Why Peru wont Let us Leave
It took just a few days for things in Peru to get pretty intense. The government wants everyone in the country to stay off the streets completely. Peru ordered all stores, facilities, cafes and restaurants to be shut for a 2 week period. The only things allowed open are grocery stores and pharmacies.
While I am aware that this is becoming the new norm around the world, there is a difference. In most countries, this happened gradually with things closing one at a time. In Peru…it all happened at once.
Peru enlisted its military to enforce the new rules. Not quite martial law… but not NOT martial law. Citizens were ordered to stay in their homes, and foreigners to stay in their hotels and hostels. The only reason to go outside is to get groceries. The military even suggested that hotels and hostels provide people with ‘hall passes’ to get to the grocery store, and for shoppers to bring their IDs with them.
A curfew was added. From 8:00pm until 5:00am the streets were to be empty of all people. There are police driving through the streets at this time to enforce the new rules. If you dare go out on the streets, it’s possible to face both a fine and jail time. Taxi’s aren’t allowed to work at night, and hey, in some cities, not at all. Taxi’s in Lima are ok during the day, but they are very expensive and are running only 50% of their fleet.
I would be lying if I didn’t say it is a little intimidating. The police and military are patrolling the streets with huge guns. It is scary. The beach is completely shut down. If you try to walk down the malécon, you are sent home.
Less than a week into our quarantine in Peru, a variety of countries attempted to repatriate their citizens, some successfully. The Peruvian government tried to shut those down too. Canada is appearing to be a bit slow, and today, March 22nd, is the last day for commercial repatriation flights….and I am still here.
It’s threatening though. I have been told, that Canada can’t repatriate us. The government of Canada is telling us that they worked a deal out with Peru before the second law of closure came…but who knows.

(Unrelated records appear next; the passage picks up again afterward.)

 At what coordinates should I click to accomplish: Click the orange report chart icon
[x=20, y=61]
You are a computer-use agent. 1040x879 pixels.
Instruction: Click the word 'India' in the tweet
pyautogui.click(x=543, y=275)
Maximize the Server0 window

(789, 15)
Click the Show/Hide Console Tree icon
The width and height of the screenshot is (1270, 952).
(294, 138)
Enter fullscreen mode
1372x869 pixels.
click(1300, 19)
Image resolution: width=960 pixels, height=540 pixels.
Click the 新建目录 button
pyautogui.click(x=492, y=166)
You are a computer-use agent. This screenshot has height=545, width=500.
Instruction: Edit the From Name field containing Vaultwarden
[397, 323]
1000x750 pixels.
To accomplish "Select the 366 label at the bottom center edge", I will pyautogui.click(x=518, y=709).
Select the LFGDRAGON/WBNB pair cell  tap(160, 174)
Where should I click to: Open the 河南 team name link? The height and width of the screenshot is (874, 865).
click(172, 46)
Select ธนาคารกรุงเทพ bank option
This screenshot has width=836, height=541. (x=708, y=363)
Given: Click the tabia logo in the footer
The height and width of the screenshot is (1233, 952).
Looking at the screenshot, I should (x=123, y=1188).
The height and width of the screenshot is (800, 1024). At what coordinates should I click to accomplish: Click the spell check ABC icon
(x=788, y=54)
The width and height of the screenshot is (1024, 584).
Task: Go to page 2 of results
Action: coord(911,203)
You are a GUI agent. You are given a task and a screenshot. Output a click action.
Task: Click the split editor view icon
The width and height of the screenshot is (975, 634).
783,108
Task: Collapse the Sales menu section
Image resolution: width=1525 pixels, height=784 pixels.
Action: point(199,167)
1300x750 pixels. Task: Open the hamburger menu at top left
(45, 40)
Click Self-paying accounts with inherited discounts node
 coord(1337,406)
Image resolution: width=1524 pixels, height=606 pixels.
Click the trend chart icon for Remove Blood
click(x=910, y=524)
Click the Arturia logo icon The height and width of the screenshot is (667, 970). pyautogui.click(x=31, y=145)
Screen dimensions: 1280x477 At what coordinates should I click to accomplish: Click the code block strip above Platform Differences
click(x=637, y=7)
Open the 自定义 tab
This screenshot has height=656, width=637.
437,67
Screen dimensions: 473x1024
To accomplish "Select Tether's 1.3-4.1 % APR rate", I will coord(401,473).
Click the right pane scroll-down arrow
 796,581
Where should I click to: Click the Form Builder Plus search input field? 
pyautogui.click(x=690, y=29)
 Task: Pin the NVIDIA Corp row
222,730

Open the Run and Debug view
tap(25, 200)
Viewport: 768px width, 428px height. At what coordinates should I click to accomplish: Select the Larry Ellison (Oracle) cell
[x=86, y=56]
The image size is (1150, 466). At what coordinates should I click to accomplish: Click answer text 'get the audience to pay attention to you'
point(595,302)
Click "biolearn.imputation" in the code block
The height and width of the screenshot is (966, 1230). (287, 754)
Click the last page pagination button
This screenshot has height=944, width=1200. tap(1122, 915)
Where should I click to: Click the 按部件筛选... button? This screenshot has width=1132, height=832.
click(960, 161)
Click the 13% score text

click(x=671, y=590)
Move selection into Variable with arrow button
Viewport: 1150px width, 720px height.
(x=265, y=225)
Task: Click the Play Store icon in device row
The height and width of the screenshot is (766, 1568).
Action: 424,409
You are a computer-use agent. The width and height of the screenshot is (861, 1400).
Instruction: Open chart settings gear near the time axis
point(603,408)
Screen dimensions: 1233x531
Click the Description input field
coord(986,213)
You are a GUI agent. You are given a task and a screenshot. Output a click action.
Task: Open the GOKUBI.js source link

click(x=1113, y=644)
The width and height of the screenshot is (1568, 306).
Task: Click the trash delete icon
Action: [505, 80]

For now there are about 5000 Canadians all around Peru; some in the high Andes, some in the north and a few in villages in the south. Many of these need to get to Lima for even a hope of flying home. I feel bad for them. I was able to get to Lima by fluke the day before it all went down.
What is Canada’s plan
As ground transport was shut down already, Canada has apparently received special permission to send buses around the country to bring its citizens to either Cusco or Lima. It is tough to say if we plan to fly people out of Lima, or both Lima and Cusco (which requires special pilots because of the mountains). It’s tough to say if I will even be one of the lucky 5000 people who even make it on a repatriation flight. We don’t know when the flights will come, or even if they will come…or how much they will cost. We only know that some thing is in the works…maybe.
In the meantime, we have filled out every form, talked to a few MPs, the embassy (which is closed now because it got too crazy), and are registered Canadians abroad waiting for our tickets home. All we can do is wait.